The 0° phase side signal a and the 90° phase side signal b are supplied to the phase correction section 33 , and the phase-corrected signal is supplied to the decoding processing section 30 . Note that the above-described reference beam servo may be used together.

FIG. 3 shows the configuration of the phase corrector 33. As shown in FIG. The 0° phase side signal a and the 90° phase side signal b are supplied to the rotation processing circuit 41 and the phase detection circuit 42 . A phase correction output A is obtained from the rotation processing circuit 41 . The phase detection circuit 42 performs the following arithmetic processing when the detected phase is represented by θ.

sin(2θ)=2ab
cos(2θ)=a ² -b ²

These equations are used to determine the detected phase θ.
θ=0.5a tan {(a ² −b ² ), ab}

The obtained detection phase θ is supplied to the phase unwrapping circuit 43 . The phase unwrapping circuit 43 is a circuit that reproduces the original signal from the phase-wrapped signal. An unwrapped phase θu is obtained at the output of the phase unwrapping circuit 43 .

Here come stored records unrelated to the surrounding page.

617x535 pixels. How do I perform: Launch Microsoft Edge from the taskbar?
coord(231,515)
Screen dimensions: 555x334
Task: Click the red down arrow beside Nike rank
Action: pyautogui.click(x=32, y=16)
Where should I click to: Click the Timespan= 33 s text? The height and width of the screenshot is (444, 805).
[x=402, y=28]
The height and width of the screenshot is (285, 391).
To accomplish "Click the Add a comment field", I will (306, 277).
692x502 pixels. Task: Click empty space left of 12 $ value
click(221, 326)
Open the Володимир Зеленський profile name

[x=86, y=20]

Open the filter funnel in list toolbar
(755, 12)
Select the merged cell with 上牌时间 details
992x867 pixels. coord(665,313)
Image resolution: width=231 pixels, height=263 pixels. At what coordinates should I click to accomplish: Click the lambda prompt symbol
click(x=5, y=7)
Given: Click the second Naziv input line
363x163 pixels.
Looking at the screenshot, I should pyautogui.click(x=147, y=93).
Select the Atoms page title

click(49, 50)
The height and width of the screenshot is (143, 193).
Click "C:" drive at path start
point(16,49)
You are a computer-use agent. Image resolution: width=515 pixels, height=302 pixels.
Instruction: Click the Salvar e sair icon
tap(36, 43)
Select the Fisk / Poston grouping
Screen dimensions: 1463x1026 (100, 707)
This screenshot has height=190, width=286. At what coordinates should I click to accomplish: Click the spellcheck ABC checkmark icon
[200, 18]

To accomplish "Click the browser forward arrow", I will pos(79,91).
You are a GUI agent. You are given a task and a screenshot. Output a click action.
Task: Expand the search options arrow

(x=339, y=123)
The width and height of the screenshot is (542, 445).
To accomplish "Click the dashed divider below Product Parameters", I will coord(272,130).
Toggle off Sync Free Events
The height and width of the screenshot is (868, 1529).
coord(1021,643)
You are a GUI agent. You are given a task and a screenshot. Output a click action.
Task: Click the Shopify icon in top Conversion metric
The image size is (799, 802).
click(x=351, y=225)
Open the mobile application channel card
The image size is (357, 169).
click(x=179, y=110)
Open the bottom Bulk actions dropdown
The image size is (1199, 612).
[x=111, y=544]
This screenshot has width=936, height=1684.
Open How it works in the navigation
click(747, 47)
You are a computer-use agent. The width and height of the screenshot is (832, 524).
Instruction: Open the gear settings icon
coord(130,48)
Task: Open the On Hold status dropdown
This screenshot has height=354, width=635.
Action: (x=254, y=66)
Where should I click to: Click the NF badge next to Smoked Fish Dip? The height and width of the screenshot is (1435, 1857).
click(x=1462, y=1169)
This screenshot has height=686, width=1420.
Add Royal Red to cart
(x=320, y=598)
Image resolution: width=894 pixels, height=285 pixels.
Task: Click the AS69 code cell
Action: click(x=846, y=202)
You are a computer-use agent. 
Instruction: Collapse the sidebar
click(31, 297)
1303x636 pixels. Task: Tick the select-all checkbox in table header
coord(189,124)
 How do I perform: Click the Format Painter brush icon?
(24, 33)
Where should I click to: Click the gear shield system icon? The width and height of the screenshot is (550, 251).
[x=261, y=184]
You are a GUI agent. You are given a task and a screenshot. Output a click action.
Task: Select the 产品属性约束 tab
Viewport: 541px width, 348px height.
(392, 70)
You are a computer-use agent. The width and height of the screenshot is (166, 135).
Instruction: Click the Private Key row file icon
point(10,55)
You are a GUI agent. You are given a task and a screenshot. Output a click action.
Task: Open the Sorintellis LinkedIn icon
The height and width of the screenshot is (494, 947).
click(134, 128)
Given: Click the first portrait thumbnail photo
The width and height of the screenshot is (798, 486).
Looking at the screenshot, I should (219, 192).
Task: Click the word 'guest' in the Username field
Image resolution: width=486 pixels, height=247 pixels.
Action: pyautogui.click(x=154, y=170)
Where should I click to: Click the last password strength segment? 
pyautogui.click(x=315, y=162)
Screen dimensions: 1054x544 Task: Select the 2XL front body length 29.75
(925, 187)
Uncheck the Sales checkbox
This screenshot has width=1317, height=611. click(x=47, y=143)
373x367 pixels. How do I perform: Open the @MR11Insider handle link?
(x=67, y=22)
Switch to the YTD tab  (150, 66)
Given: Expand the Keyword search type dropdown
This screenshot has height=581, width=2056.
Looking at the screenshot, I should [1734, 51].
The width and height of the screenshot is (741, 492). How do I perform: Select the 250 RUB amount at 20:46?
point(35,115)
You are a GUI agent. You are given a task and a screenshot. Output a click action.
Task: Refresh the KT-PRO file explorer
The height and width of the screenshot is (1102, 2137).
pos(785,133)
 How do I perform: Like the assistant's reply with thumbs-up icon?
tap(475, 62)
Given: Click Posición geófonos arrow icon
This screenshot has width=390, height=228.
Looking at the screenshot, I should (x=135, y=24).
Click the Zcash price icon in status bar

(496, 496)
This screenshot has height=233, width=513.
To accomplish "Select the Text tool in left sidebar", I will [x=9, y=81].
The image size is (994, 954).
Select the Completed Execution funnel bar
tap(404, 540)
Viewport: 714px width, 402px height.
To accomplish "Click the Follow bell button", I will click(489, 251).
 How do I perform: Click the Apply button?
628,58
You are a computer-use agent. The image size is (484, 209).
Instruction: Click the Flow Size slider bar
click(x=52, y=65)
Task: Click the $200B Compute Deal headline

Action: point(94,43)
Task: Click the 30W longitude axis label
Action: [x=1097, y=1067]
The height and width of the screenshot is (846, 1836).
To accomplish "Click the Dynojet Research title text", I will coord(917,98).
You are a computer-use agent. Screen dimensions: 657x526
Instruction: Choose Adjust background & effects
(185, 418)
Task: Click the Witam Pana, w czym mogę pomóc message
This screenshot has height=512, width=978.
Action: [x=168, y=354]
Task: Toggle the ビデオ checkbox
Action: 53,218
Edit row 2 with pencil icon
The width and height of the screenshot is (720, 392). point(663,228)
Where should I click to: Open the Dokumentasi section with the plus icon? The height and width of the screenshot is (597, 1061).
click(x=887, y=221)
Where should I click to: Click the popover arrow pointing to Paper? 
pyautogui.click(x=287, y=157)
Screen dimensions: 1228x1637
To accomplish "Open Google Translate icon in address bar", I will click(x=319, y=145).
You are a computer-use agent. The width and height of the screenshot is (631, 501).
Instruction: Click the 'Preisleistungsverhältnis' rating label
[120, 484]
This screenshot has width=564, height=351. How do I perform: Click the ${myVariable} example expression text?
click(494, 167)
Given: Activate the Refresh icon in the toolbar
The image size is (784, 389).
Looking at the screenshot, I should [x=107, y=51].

The phase θu is supplied to the filtering circuit 44 . The filtering circuit 44 is provided for noise reduction and is, for example, a low-pass filter. The corrected phase θa extracted from the filter processing circuit 44 is supplied to the rotation processing circuit 41 . In the rotation processing circuit 41, the following arithmetic processing is performed, and a phase correction output A in which the phase fluctuation is corrected is obtained.

A=a·cos(θa)+b·sin(θa)

The processing of the phase unwrapping circuit 43 will be described with reference to FIG. The phase unwrapping process is a process of obtaining a level difference between two consecutive samples, determining that the phase has been folded when the obtained level difference is larger than a predetermined value, and correcting this folding. For example, as shown in FIG. 4A, the detected phase θ obtained by the phase detection circuit 42 can only take values in the range of (+180° to −180°). is wrapped to

In the phase unwrapping circuit 43, as an example, since the difference between the sample near +180° and the sample near −180° exceeds a predetermined value, it is determined that phase wrapping has occurred, as shown in FIG. 4B. , performs phase unwrapping processing to correct folding. Note that in FIG. 4, the dotted line represents the average value of the detected phases.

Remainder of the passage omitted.